By Guy Page
One of the perks of the news biz is getting to ask interesting people any questions you want.
This afternoon I am scheduled to turn on a recording device and ask Pulitzer Prize winning columnist George Will anything I want, until he or his handlers look at a watch and give me the ‘your time’s up’ look. Will is the honored guest and speaker at the Ethan Allen Institute 30th Annual Gala tonight in South Burlington.
I and a gaggle of other newsies will fire away with our questions. Having spent more than a half-century writing and speaking on current affairs, the longtime Washington Post and syndicated columnist has heard and answered every question ever asked a pundit by his lesser-known brethren.
But I’m going to tip him off, anyway. No doubt the man the Wall Street Journal once called “perhaps the most powerful journalist in America” will do his homework on the trip north from Washington, D.C. by reading today’s edition of the Vermont Daily Chronicle (link helpfully and hopefully provided).
No doubt.
To his credit, Will has already signaled that he’s not visiting Vermont to just talk about D.C. He’s loaded for bear with Vermont historical references – see his event-promoting video quoting the 1936 election quip, ‘as Vermont goes, so goes the nation.” That video is classic Will – using history to inform, amuse and encourage his conservative audience.
I’ll start him off with a softball. “What’s your most memorable trip to Vermont?” If true to form, he will answer with an anecdote involving baseball, a colorful political figure and wrap it up with a reference to a current political event. “A Vermont Expos baseball Vermont baseball fans were saddened when the debt-ridden Montreal Expos had no choice but to move to the welcome confines of RFK Stadium in Washington, D.C. – perhaps a harbinger of a desperate shift by Democratic voters to the stadium namesake’s son, 2024 presidential candidate Robert F. Kennedy Jr..”

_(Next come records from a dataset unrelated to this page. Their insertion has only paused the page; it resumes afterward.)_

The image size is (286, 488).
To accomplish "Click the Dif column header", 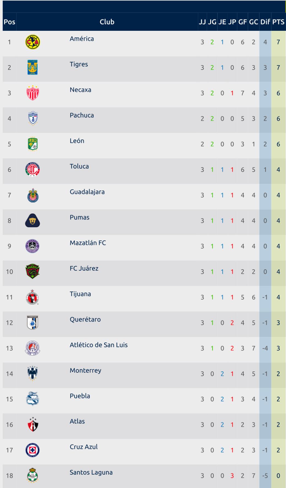I will (265, 22).
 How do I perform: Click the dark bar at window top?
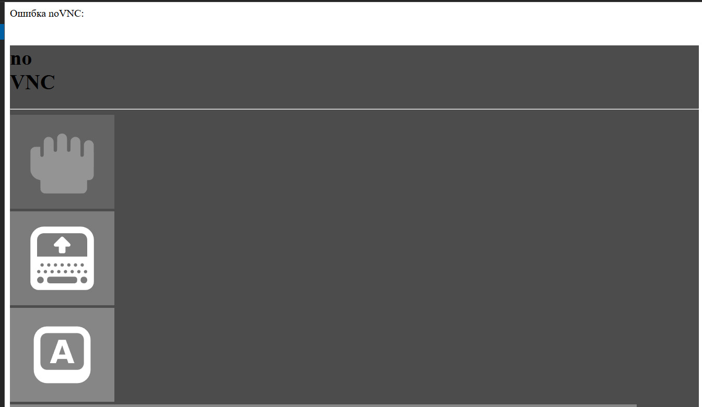click(351, 1)
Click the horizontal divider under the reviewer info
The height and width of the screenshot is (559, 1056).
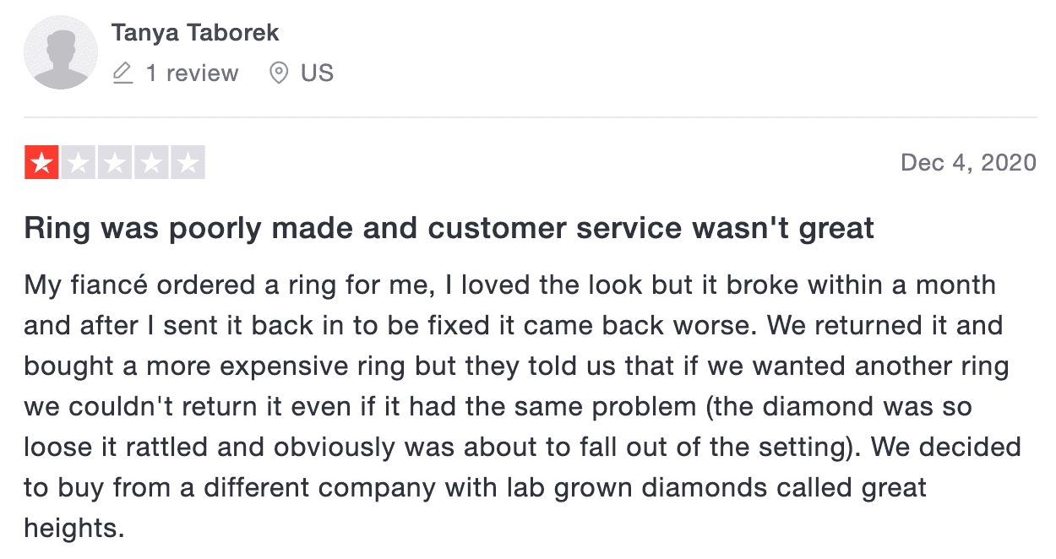point(530,117)
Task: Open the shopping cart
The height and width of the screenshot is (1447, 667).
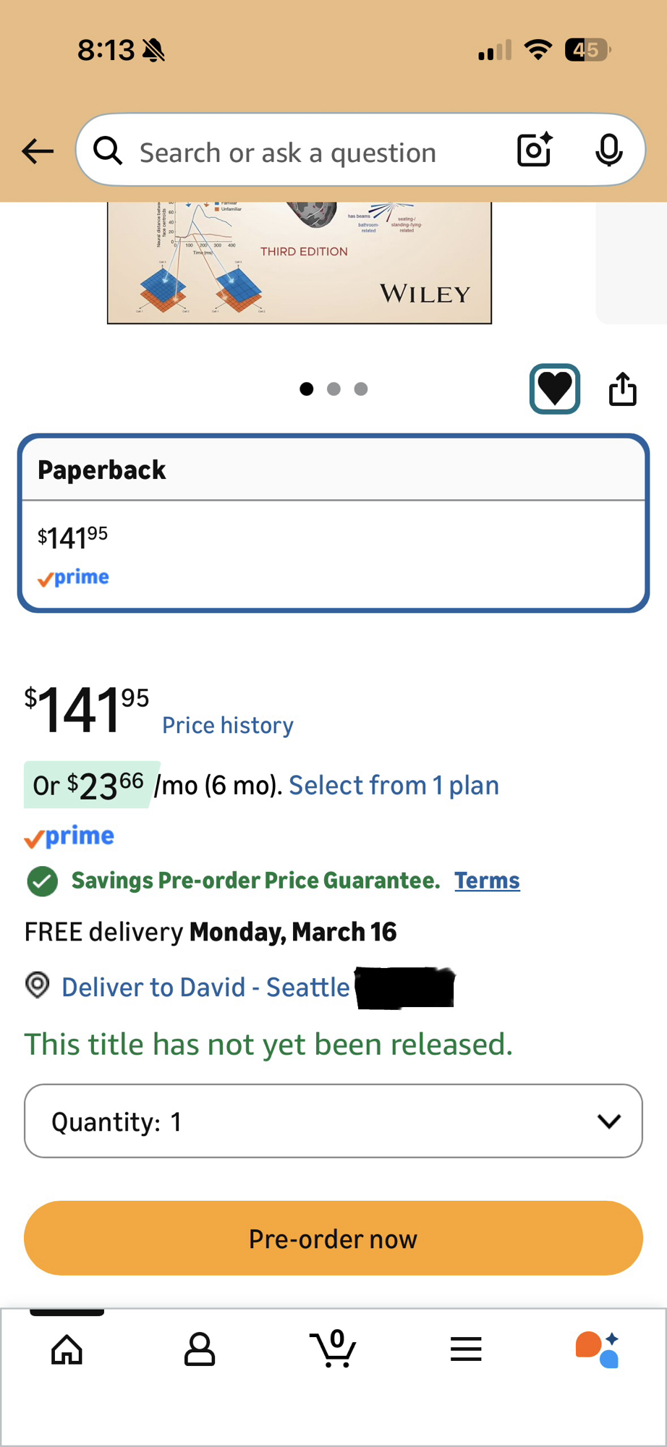Action: (333, 1349)
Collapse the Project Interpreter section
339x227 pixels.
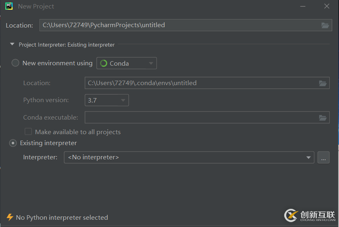click(x=12, y=45)
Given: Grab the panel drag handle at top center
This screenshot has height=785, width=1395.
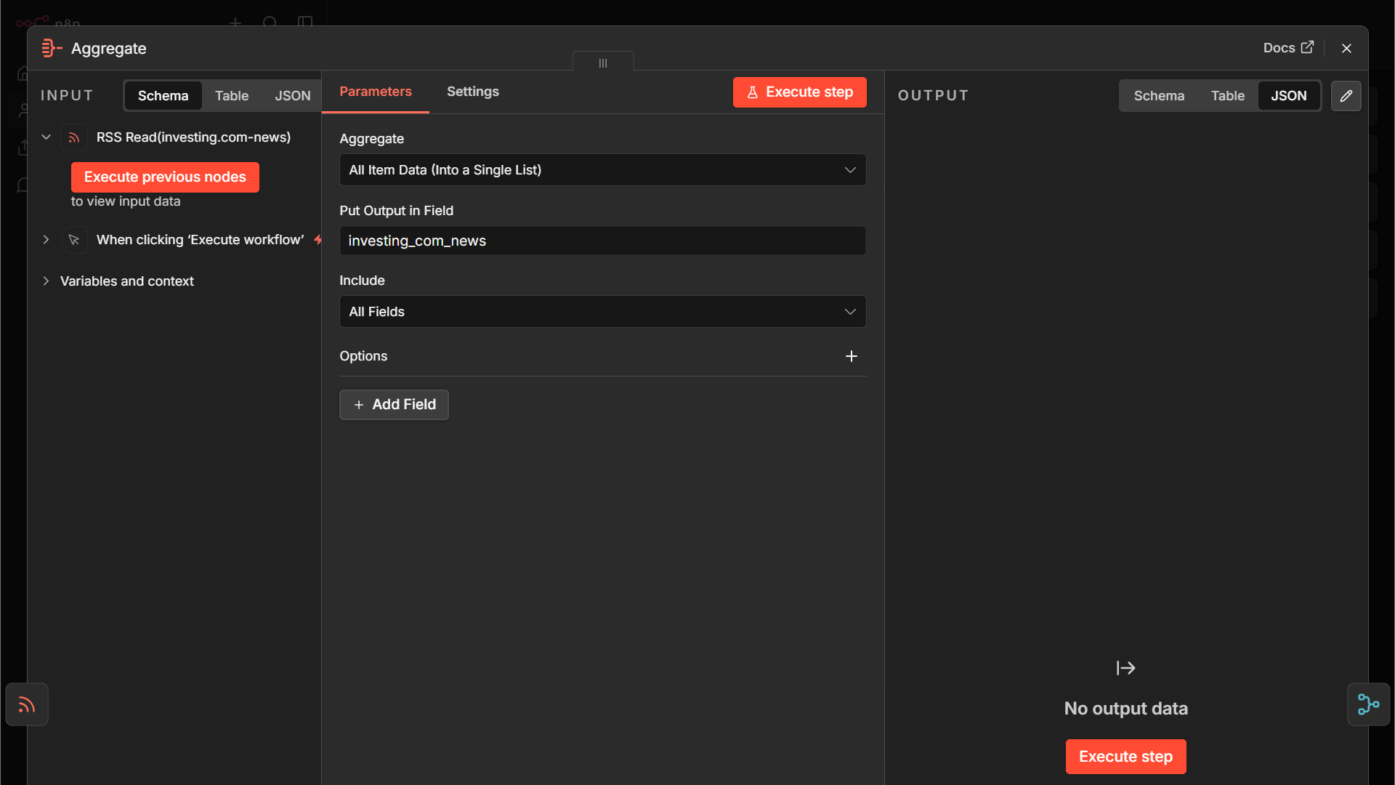Looking at the screenshot, I should pos(603,63).
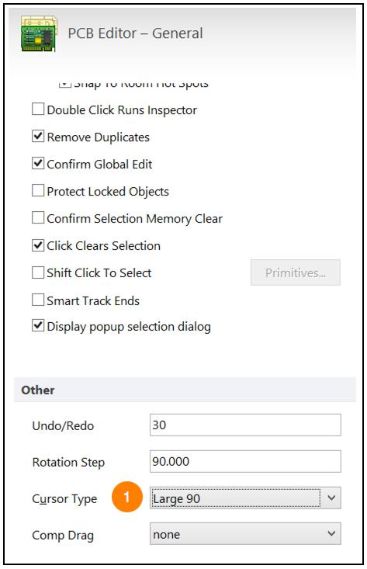Open the Primitives... button
The image size is (367, 569).
click(x=295, y=272)
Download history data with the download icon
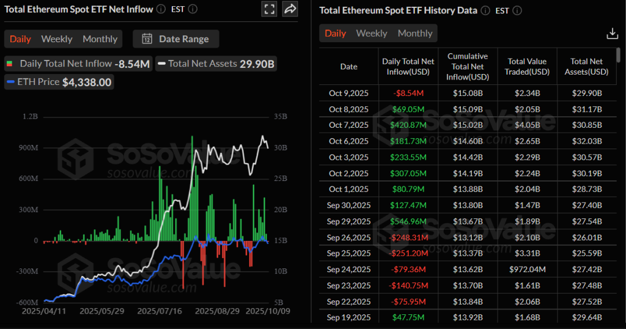This screenshot has height=329, width=626. coord(612,34)
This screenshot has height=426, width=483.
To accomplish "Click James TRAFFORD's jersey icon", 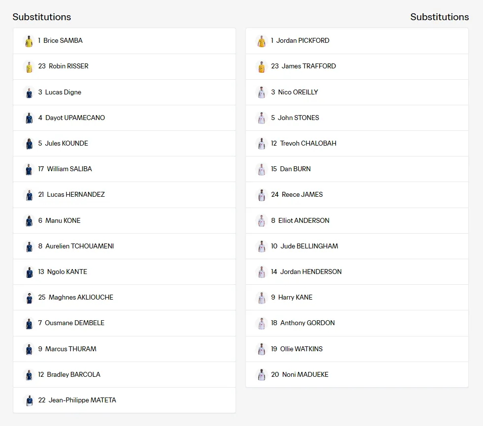I will tap(262, 66).
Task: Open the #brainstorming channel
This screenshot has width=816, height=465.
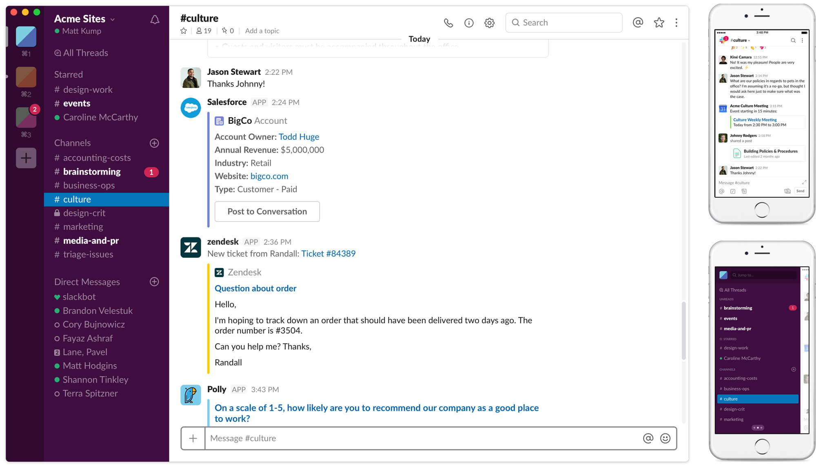Action: click(92, 171)
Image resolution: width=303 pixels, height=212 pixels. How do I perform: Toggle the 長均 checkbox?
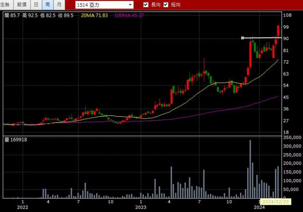(146, 5)
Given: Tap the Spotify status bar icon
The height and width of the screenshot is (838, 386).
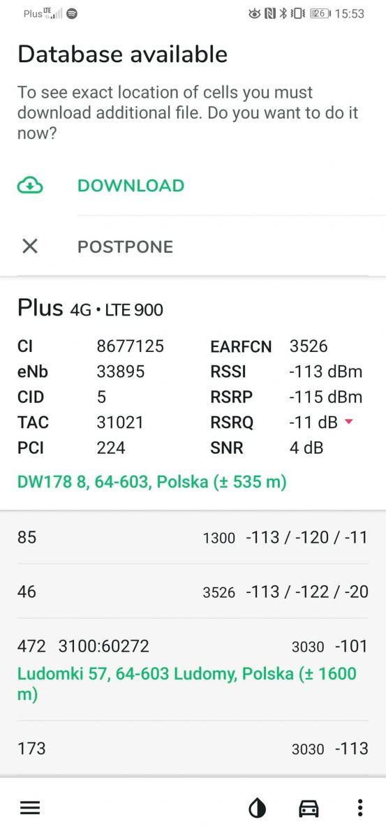Looking at the screenshot, I should (x=73, y=13).
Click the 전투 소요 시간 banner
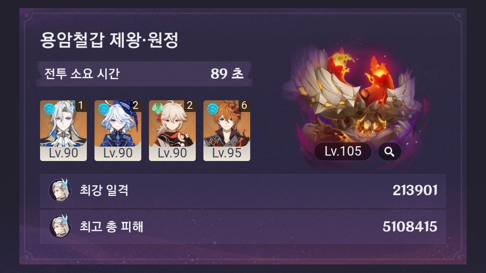This screenshot has width=486, height=273. (144, 74)
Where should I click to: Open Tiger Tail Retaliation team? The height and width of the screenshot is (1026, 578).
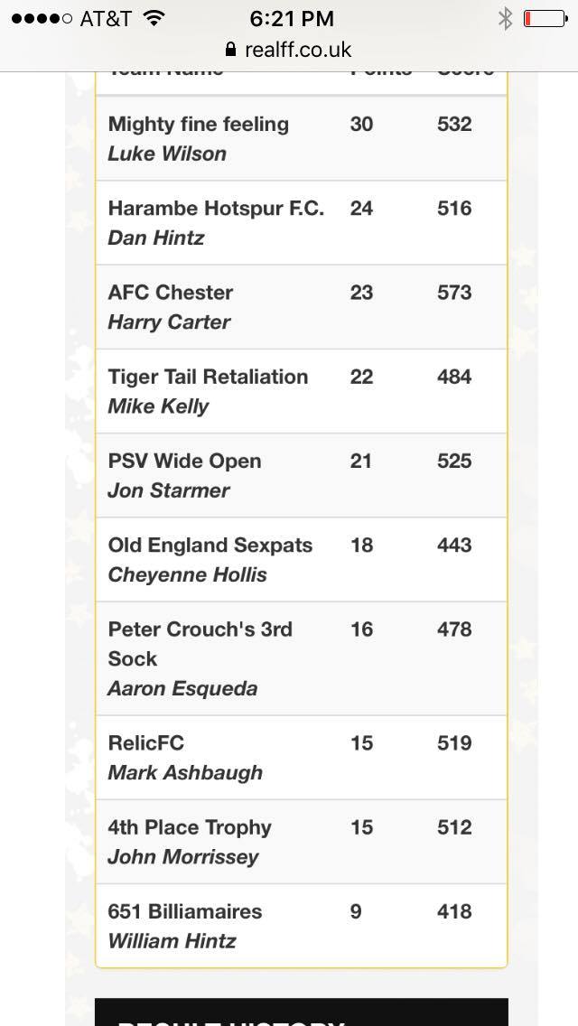click(208, 377)
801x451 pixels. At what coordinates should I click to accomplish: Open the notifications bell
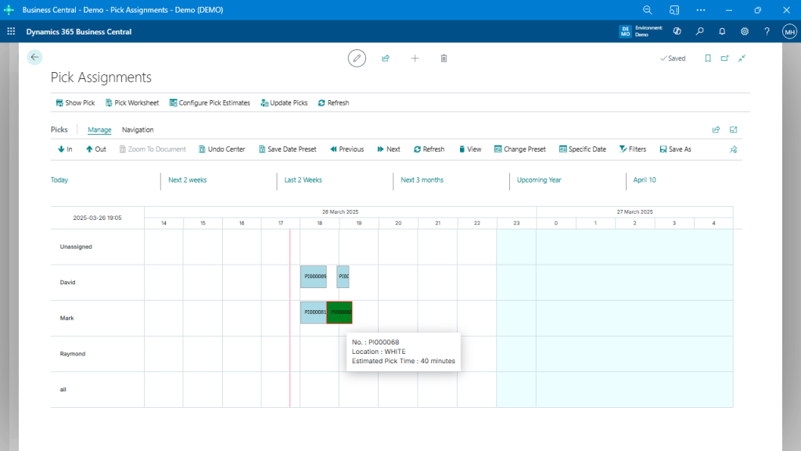pos(722,31)
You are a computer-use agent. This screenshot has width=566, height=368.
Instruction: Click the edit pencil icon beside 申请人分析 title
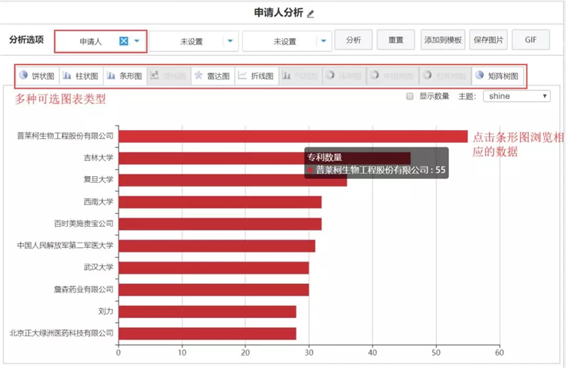point(310,13)
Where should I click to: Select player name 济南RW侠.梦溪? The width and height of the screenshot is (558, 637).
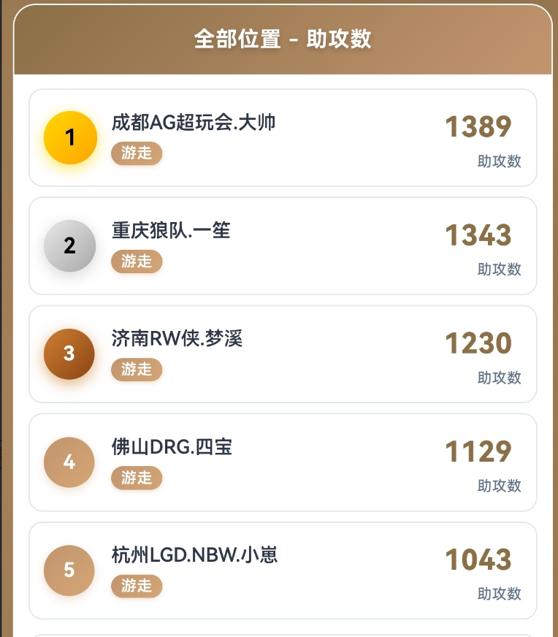click(177, 338)
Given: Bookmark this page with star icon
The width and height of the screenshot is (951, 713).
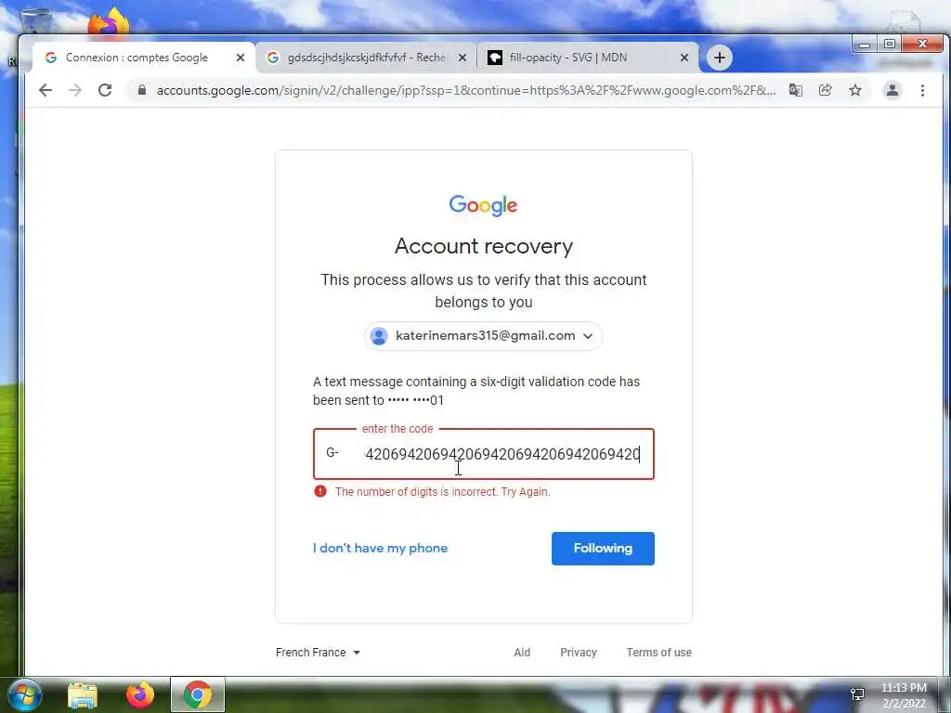Looking at the screenshot, I should 855,90.
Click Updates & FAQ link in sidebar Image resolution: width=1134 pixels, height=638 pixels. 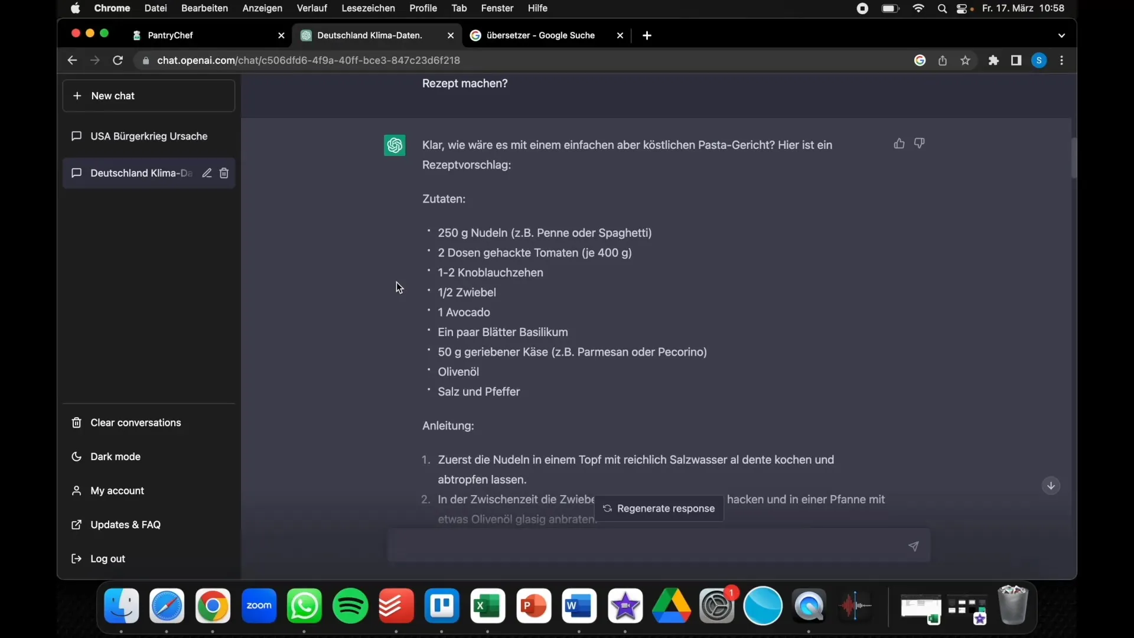[125, 524]
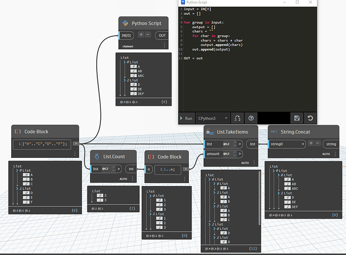Click the help question mark icon
This screenshot has height=255, width=346.
[x=251, y=118]
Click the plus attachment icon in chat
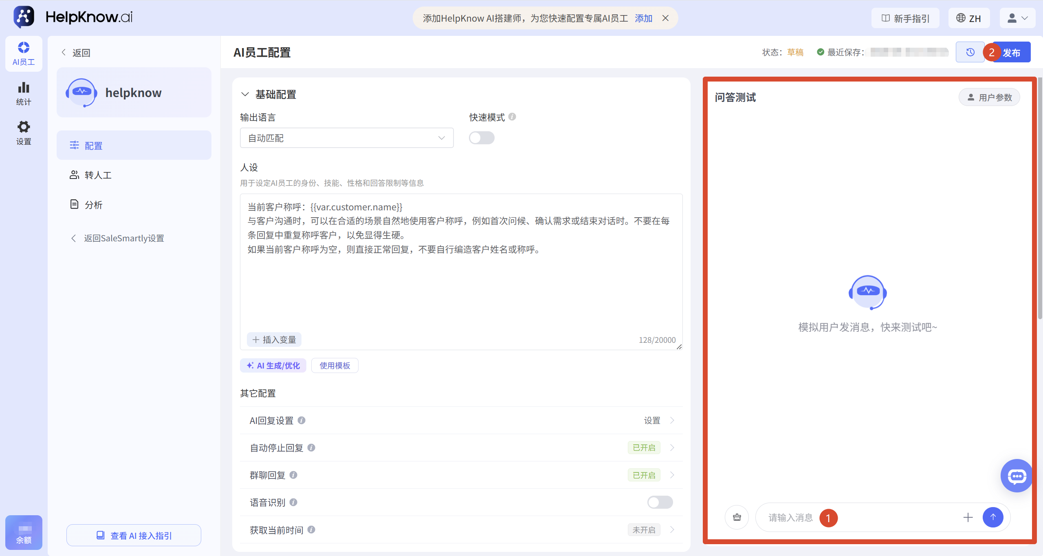Screen dimensions: 1043x556 pos(968,517)
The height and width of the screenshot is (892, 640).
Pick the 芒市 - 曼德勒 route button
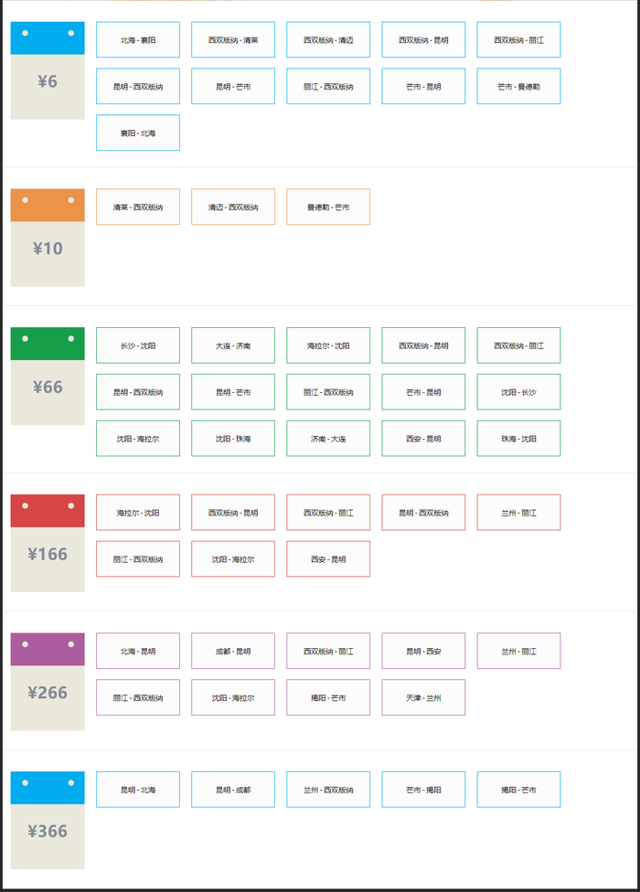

Then I’ll follow up with the same question I asked Dennis Prager when he came to South Burlington last fall: “What do you think of Bernie Sanders?”
Then I will pivot to three questions that a Washington insider like Will might answer:
“Who REALLY makes the big decisions in the Biden White House?”
“Is there any way to reverse the trend of the growth of the federal bureaucracy and its unelected decision-making?
“What’s the one thing that non-Beltway insiders don’t understand about how Washington works?”
If there’s time, I will ask: “Do you believe in God, and does that belief inform your writing and political views?”
Finally, I will ask the John McClaughry of Washington, D.C. if he sees the similarity. Midwestern roots. Longtime conservative. Writes witty, incessant columns about current affairs. Often refers to history, some of which he made himself. DC background (McClaughry worked in the Reagan White House). Ivy League education (Will – Princeton, McClaughry – Harvard).
At most of all – at ages four score and several years, both can still outshoot the young guns trying to make names for themselves in the writing biz.